Which complement pathway is activated in lupus?

Lupus Primarily Activates the Classical Complement Pathway

Systemic lupus erythematosus (SLE) primarily activates the classical complement pathway, which is evidenced by decreased levels of early classical pathway components (C1q, C4, and C3) during disease activity.
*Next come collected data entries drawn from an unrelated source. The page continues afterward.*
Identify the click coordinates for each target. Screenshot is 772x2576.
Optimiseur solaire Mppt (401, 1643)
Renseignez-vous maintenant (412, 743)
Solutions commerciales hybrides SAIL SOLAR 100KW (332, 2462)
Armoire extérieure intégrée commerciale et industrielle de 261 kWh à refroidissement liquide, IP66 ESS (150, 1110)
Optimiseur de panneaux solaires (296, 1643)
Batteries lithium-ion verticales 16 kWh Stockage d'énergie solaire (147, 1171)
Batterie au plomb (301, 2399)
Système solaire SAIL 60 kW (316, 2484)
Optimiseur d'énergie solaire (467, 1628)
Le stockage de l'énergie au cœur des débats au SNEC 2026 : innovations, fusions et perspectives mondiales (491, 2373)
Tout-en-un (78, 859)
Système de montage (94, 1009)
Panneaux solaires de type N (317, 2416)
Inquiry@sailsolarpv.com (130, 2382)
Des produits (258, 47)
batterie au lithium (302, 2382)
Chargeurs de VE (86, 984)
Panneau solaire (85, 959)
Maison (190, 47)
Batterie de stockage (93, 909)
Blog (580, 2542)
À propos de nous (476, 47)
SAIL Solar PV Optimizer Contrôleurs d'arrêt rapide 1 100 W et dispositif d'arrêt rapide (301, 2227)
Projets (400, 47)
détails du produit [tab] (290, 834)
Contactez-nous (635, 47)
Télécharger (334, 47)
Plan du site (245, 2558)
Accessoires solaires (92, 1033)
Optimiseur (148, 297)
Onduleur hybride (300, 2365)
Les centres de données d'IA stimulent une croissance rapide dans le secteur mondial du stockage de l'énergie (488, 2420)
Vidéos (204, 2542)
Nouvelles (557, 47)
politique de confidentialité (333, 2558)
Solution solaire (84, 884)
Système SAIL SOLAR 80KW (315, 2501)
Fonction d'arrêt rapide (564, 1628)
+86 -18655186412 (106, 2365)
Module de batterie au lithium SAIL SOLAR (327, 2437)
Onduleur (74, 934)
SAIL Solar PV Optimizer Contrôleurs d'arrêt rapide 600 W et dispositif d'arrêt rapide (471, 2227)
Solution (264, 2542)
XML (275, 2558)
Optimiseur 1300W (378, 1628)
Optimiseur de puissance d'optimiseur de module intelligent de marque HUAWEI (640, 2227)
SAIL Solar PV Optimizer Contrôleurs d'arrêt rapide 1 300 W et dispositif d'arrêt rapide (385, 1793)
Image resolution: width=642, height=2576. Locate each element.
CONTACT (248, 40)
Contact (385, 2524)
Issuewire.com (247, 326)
Complement Pathways and SLE

The complement system consists of three activation pathways:

1. Classical pathway - Activated by antigen-antibody complexes
2. Alternative pathway - Activated by microbial surfaces
3. Lectin pathway - Activated by mannose-containing carbohydrates

Classical Pathway Activation in SLE

In SLE, the classical pathway is predominantly activated through:

• Immune complex formation between autoantibodies and nuclear antigens 1
• Binding of these immune complexes to C1q, the recognition subunit of the C1 complex
• Sequential activation of C1r and C1s, leading to C4 and C2 cleavage
• Formation of C3 convertase (C4b2a), which cleaves C3 into C3a and C3b

Evidence for Classical Pathway Involvement

Complement Consumption in Active SLE

• During SLE flares, decreased serum levels of C3 and C4 are observed due to consumption through classical pathway activation 1
• Monitoring of these complement components is recommended for assessing disease activity 1
• European League Against Rheumatism (EULAR) guidelines recommend monitoring anti-dsDNA antibodies and C3/C4 levels to assess disease activity/remission 1

Complement-Related Autoantibodies

• Anti-C1q antibodies are found in approximately 15% of lupus nephritis patients 2
• These autoantibodies correlate with:
  • Disease activity
  • Renal histologic lesions
  • Histological activity index
  • Severity of renal involvement 2

Genetic Evidence

The strongest evidence for classical pathway involvement comes from genetic deficiencies:

• Homozygous deficiency of C1q carries a 93% risk of developing SLE 3
• C4 deficiency carries a 75% risk of SLE 3
• C2 deficiency is also associated with increased SLE risk 4

These genetic deficiencies paradoxically increase SLE risk because they impair:

• Clearance of immune complexes
• Removal of apoptotic cells
• Tolerance induction 5

Laboratory Assessment and Monitoring

According to EULAR guidelines, the following laboratory tests should be performed 1:

• At baseline: ANA, anti-dsDNA, anti-Ro, anti-La, anti-RNP, anti-Sm, anti-phospholipid, C3, C4
• For monitoring: anti-dsDNA and C3/C4 levels to assess disease activity/remission

Complement Activation Markers

• Formation of C1 inactivator-C1r-C1s complexes indicates C1 activation 6
• Tetramer complexes (C1 IA-C1r-C1s-C1 IA) are associated with C2 and C3 cleavage in plasma 6
• Efficient recruitment of the classical pathway correlates with disease severity 6

Clinical Implications

Diagnostic Value

• Low C3 and C4 levels, along with elevated anti-dsDNA antibodies, support the diagnosis of active SLE
• Immunofluorescence patterns showing immunoglobulin-positive and C3-positive deposits suggest immune complex-mediated disease with classical pathway activation 1

Monitoring Disease Activity

• Decreasing C3 and C4 levels often precede clinical flares
• Persistently low complement levels despite treatment may indicate ongoing disease activity
• Normalization of complement levels typically indicates response to therapy

Treatment Considerations

• Treatments targeting complement activation may be beneficial in SLE
• Monitoring complement levels helps guide immunosuppressive therapy decisions
• Patients with genetic complement deficiencies may require more aggressive management

Complement Activation in Other Forms of Lupus

In lupus nephritis, immunofluorescence microscopy typically shows:

• Immunoglobulin-positive and C3-positive patterns
• Evidence of classical pathway activation 1
• Immune complex deposition in glomerular basement membranes

Common Pitfalls and Caveats

1. Not all SLE patients show complement consumption - Some patients may have normal complement levels despite active disease

2. Complement levels alone are insufficient - They should be interpreted alongside clinical features and other laboratory markers

3. Genetic complement deficiencies - Patients with inherited complement deficiencies may have persistently low levels even during disease remission

4. Complement consumption in other conditions - Low complement levels can occur in other diseases (infections, other autoimmune conditions)

5. Variability in assays - Different laboratories may use different reference ranges for complement levels

In conclusion, the classical pathway is the primary complement pathway activated in SLE, with substantial evidence from genetic, serological, and clinical studies supporting this association.